### EXERCISE OBJECTIVE
Give back all of the records, exactly and completely.

[Collected data]
_ _ _ _ _ _ _
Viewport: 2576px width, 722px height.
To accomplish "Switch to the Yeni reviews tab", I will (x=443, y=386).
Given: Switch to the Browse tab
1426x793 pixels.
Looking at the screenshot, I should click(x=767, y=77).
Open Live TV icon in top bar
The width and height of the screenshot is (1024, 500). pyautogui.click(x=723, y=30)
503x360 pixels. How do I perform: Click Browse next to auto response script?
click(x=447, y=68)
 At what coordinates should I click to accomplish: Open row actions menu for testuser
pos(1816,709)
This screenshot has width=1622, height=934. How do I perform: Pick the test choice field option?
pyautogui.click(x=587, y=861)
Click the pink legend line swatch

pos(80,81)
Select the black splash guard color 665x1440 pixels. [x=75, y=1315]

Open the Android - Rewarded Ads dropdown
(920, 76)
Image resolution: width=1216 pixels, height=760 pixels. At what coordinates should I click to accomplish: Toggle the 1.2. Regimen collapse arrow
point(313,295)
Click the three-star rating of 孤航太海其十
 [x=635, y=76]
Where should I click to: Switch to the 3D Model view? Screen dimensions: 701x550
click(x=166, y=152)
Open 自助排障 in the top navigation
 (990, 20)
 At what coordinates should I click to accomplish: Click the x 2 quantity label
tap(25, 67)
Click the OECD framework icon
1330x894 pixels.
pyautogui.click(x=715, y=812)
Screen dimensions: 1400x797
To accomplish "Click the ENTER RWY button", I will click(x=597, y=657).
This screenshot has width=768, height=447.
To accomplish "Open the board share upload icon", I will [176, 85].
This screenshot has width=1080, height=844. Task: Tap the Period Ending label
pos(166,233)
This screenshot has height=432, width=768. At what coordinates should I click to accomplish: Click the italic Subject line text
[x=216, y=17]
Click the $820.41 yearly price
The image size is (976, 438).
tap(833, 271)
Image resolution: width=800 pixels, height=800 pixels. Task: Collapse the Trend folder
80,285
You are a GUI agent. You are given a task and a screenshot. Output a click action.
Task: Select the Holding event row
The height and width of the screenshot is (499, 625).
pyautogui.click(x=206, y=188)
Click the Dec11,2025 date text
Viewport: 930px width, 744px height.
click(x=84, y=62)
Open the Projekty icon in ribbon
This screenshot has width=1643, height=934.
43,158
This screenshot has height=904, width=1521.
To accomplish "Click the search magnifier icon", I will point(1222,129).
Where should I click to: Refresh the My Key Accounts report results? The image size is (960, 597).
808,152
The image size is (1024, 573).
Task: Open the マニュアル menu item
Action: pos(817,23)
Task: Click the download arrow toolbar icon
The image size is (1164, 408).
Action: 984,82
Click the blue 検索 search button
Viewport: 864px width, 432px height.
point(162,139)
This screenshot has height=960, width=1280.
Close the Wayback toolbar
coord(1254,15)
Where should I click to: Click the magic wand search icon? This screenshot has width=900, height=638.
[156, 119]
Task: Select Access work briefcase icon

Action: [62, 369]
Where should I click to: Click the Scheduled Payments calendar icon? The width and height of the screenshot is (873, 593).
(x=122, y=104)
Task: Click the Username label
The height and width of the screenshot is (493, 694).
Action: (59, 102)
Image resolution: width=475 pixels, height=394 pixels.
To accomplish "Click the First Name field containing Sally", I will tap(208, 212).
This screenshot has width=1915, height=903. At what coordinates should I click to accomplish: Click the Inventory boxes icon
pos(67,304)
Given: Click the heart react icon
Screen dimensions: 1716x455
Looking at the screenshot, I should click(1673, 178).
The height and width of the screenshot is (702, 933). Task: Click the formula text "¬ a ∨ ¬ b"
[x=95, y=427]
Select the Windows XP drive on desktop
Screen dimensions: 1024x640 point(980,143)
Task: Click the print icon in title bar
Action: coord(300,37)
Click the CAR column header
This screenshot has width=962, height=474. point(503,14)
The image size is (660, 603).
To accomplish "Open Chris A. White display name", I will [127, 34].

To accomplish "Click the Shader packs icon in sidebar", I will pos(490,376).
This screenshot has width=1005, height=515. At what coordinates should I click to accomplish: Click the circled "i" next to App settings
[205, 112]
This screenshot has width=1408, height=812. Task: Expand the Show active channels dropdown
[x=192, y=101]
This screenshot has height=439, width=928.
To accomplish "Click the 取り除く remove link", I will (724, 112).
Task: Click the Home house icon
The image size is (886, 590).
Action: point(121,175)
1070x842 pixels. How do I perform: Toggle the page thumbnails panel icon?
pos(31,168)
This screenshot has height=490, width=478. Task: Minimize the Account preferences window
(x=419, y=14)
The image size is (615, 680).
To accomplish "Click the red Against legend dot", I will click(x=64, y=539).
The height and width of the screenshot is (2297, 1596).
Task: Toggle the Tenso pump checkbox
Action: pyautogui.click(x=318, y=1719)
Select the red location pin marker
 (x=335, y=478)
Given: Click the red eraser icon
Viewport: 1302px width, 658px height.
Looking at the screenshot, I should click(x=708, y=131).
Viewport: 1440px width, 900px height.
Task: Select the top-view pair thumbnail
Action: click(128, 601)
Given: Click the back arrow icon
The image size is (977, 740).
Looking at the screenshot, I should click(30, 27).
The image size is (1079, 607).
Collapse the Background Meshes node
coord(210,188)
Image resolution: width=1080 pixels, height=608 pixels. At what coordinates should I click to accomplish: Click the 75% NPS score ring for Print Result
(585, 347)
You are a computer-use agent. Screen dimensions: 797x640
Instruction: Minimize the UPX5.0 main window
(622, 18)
_ _ _ _ _ _ _
### FINISHED TASK
Viewport: 2576px width, 722px height.
To accomplish "Switch to the Yeni reviews tab", I will (x=443, y=386).
Given: Switch to the Browse tab
1426x793 pixels.
Looking at the screenshot, I should click(x=767, y=77).
Open Live TV icon in top bar
The width and height of the screenshot is (1024, 500). pyautogui.click(x=723, y=30)
503x360 pixels. How do I perform: Click Browse next to auto response script?
click(x=447, y=68)
 At what coordinates should I click to accomplish: Open row actions menu for testuser
pos(1816,709)
This screenshot has width=1622, height=934. How do I perform: Pick the test choice field option?
pyautogui.click(x=587, y=861)
Click the pink legend line swatch

pos(80,81)
Select the black splash guard color 665x1440 pixels. [x=75, y=1315]

Open the Android - Rewarded Ads dropdown
(920, 76)
Image resolution: width=1216 pixels, height=760 pixels. At what coordinates should I click to accomplish: Toggle the 1.2. Regimen collapse arrow
point(313,295)
Click the three-star rating of 孤航太海其十
 [x=635, y=76]
Where should I click to: Switch to the 3D Model view? Screen dimensions: 701x550
click(x=166, y=152)
Open 自助排障 in the top navigation
 (990, 20)
 At what coordinates should I click to accomplish: Click the x 2 quantity label
tap(25, 67)
Click the OECD framework icon
1330x894 pixels.
pyautogui.click(x=715, y=812)
Screen dimensions: 1400x797
To accomplish "Click the ENTER RWY button", I will click(x=597, y=657).
This screenshot has width=768, height=447.
To accomplish "Open the board share upload icon", I will [176, 85].
This screenshot has width=1080, height=844. Task: Tap the Period Ending label
pos(166,233)
This screenshot has height=432, width=768. At what coordinates should I click to accomplish: Click the italic Subject line text
[x=216, y=17]
Click the $820.41 yearly price
The image size is (976, 438).
tap(833, 271)
Image resolution: width=800 pixels, height=800 pixels. Task: Collapse the Trend folder
80,285
You are a GUI agent. You are given a task and a screenshot. Output a click action.
Task: Select the Holding event row
The height and width of the screenshot is (499, 625).
pyautogui.click(x=206, y=188)
Click the Dec11,2025 date text
Viewport: 930px width, 744px height.
click(x=84, y=62)
Open the Projekty icon in ribbon
This screenshot has width=1643, height=934.
43,158
This screenshot has height=904, width=1521.
To accomplish "Click the search magnifier icon", I will point(1222,129).
Where should I click to: Refresh the My Key Accounts report results? The image size is (960, 597).
808,152
The image size is (1024, 573).
Task: Open the マニュアル menu item
Action: pos(817,23)
Task: Click the download arrow toolbar icon
The image size is (1164, 408).
Action: 984,82
Click the blue 検索 search button
Viewport: 864px width, 432px height.
point(162,139)
This screenshot has height=960, width=1280.
Close the Wayback toolbar
coord(1254,15)
Where should I click to: Click the magic wand search icon? This screenshot has width=900, height=638.
[156, 119]
Task: Select Access work briefcase icon

Action: [62, 369]
Where should I click to: Click the Scheduled Payments calendar icon? The width and height of the screenshot is (873, 593).
(x=122, y=104)
Task: Click the Username label
The height and width of the screenshot is (493, 694).
Action: (59, 102)
Image resolution: width=475 pixels, height=394 pixels.
To accomplish "Click the First Name field containing Sally", I will tap(208, 212).
This screenshot has width=1915, height=903. At what coordinates should I click to accomplish: Click the Inventory boxes icon
pos(67,304)
Given: Click the heart react icon
Screen dimensions: 1716x455
Looking at the screenshot, I should click(1673, 178).
The height and width of the screenshot is (702, 933). Task: Click the formula text "¬ a ∨ ¬ b"
[x=95, y=427]
Select the Windows XP drive on desktop
Screen dimensions: 1024x640 point(980,143)
Task: Click the print icon in title bar
Action: coord(300,37)
Click the CAR column header
This screenshot has width=962, height=474. point(503,14)
The image size is (660, 603).
To accomplish "Open Chris A. White display name", I will [127, 34].

To accomplish "Click the Shader packs icon in sidebar", I will pos(490,376).
This screenshot has width=1005, height=515. At what coordinates should I click to accomplish: Click the circled "i" next to App settings
[205, 112]
This screenshot has width=1408, height=812. Task: Expand the Show active channels dropdown
[x=192, y=101]
This screenshot has height=439, width=928.
To accomplish "Click the 取り除く remove link", I will (724, 112).
Task: Click the Home house icon
The image size is (886, 590).
Action: point(121,175)
1070x842 pixels. How do I perform: Toggle the page thumbnails panel icon?
pos(31,168)
This screenshot has height=490, width=478. Task: Minimize the Account preferences window
(x=419, y=14)
The image size is (615, 680).
To accomplish "Click the red Against legend dot", I will click(x=64, y=539).
The height and width of the screenshot is (2297, 1596).
Task: Toggle the Tenso pump checkbox
Action: pyautogui.click(x=318, y=1719)
Select the red location pin marker
 (x=335, y=478)
Given: Click the red eraser icon
Viewport: 1302px width, 658px height.
Looking at the screenshot, I should click(x=708, y=131).
Viewport: 1440px width, 900px height.
Task: Select the top-view pair thumbnail
Action: click(128, 601)
Given: Click the back arrow icon
The image size is (977, 740).
Looking at the screenshot, I should click(30, 27).
The image size is (1079, 607).
Collapse the Background Meshes node
coord(210,188)
Image resolution: width=1080 pixels, height=608 pixels. At what coordinates should I click to accomplish: Click the 75% NPS score ring for Print Result
(585, 347)
You are a computer-use agent. Screen dimensions: 797x640
Instruction: Minimize the UPX5.0 main window
(622, 18)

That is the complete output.